Overall, the panel voted 18-1 in favor of approval, with Caleb Alexander, MD, of Johns Hopkins, casting the lone dissenting vote.

"A monthly product can be valuable, but we know nothing about real-world adherence and effectiveness," he said. "We need to learn a lot more about this product."

He added that there were "lots of arguments especially regarding the 300/300 mg dose that weren't based on any data. They were based on, 'we need this, we see this, people are dying.' That was the rationale for products already approved that are part of the problem, not the solution."

Several other panelists said they offered a qualified "yes" vote.

"Given the option, I would have voted no on the 300/300 mg dose, since we have zero data on safety and effectiveness," Meisel said.

"I do not love this product," said Robotti. "It's better than placebo, but I'm not convinced that it's better than the products that are out there today. We shouldn't be putting out secondary and tertiary products unless there's a need for them."

She added that if the drug is approved at any dose, there should be significant post-marketing data.

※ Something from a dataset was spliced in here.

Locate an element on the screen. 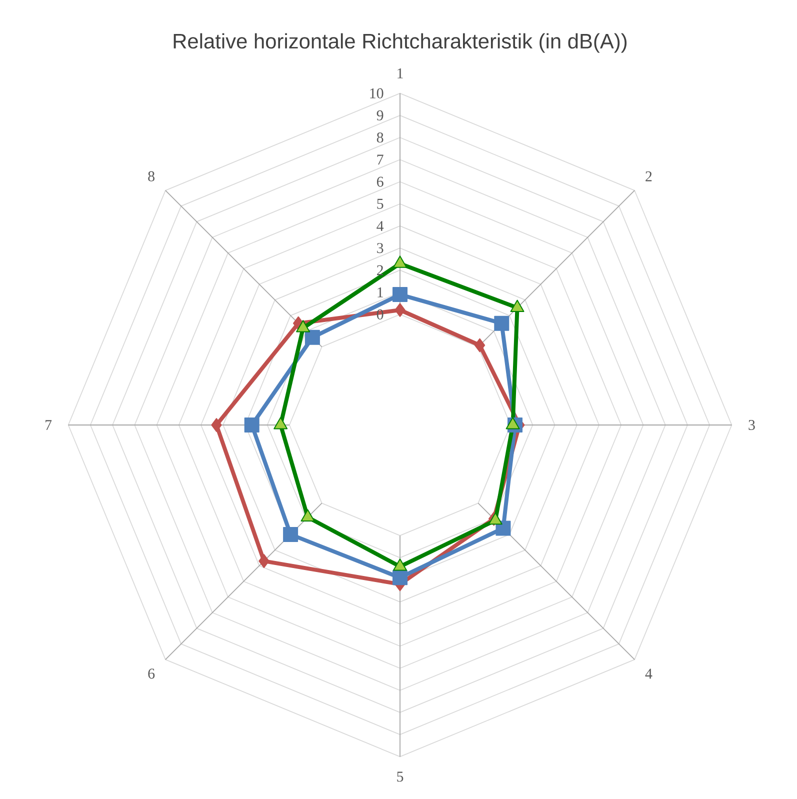  y-tick-label: 1 is located at coordinates (380, 292).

Panelists also voted 17-2 that the data support effectiveness of the drug, though several charged that the real-world experience will likely be very different from the highly controlled clinical trial data, and that the urine screens done in the trial didn't look for fentanyl, which is widely abused today.

They voted 13-6 that the data support the safety of the 300/300 mg high dose of the drug, though many raised concerns about elevated liver enzymes in a population that's already predisposed to hepatitis.

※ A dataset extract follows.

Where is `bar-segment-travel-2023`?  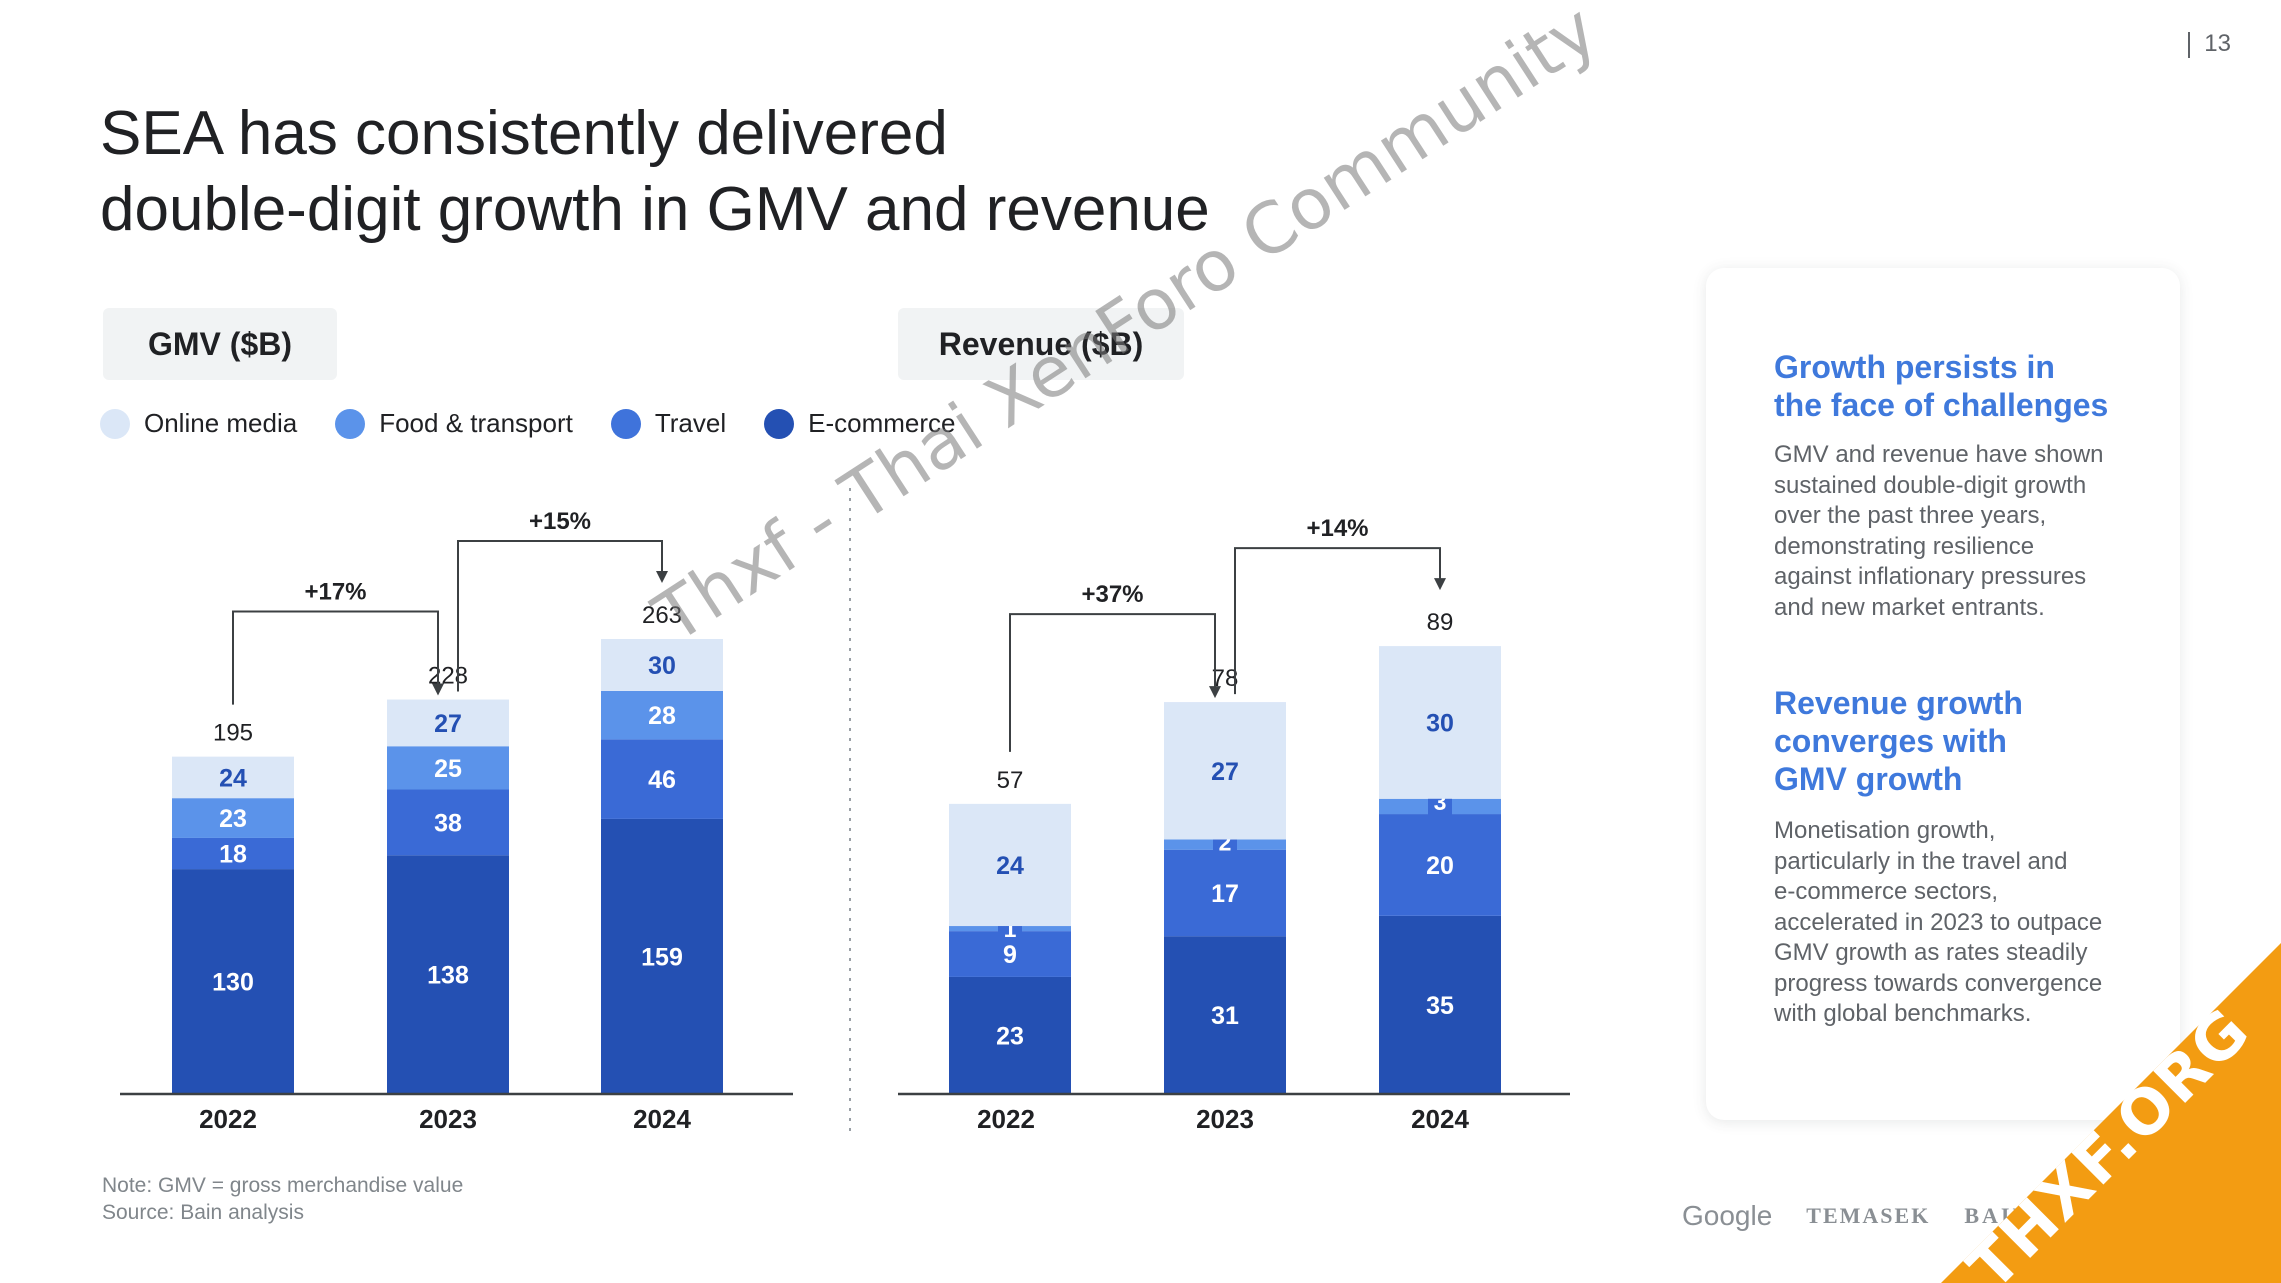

"It's adding toxicity without adding benefit," Meisel said, noting that the data didn't show much of an efficacy advantage over the lower dose.

Alexander raised concerns about diversion, asking whether people would be able to locate the depot and remove it. And other panelists raised a similar question of whether it can be removed in an emergency, like in the case of an overdose.

Some panelists felt that a higher dose would be needed for some patients, but complained that the company didn't provide information as to who, exactly, those patients are.

"We need label guidance that it can be limited to the people who really need it," said panelist Anne-Michelle Ruha, MD, of Banner University Medical Center in Phoenix.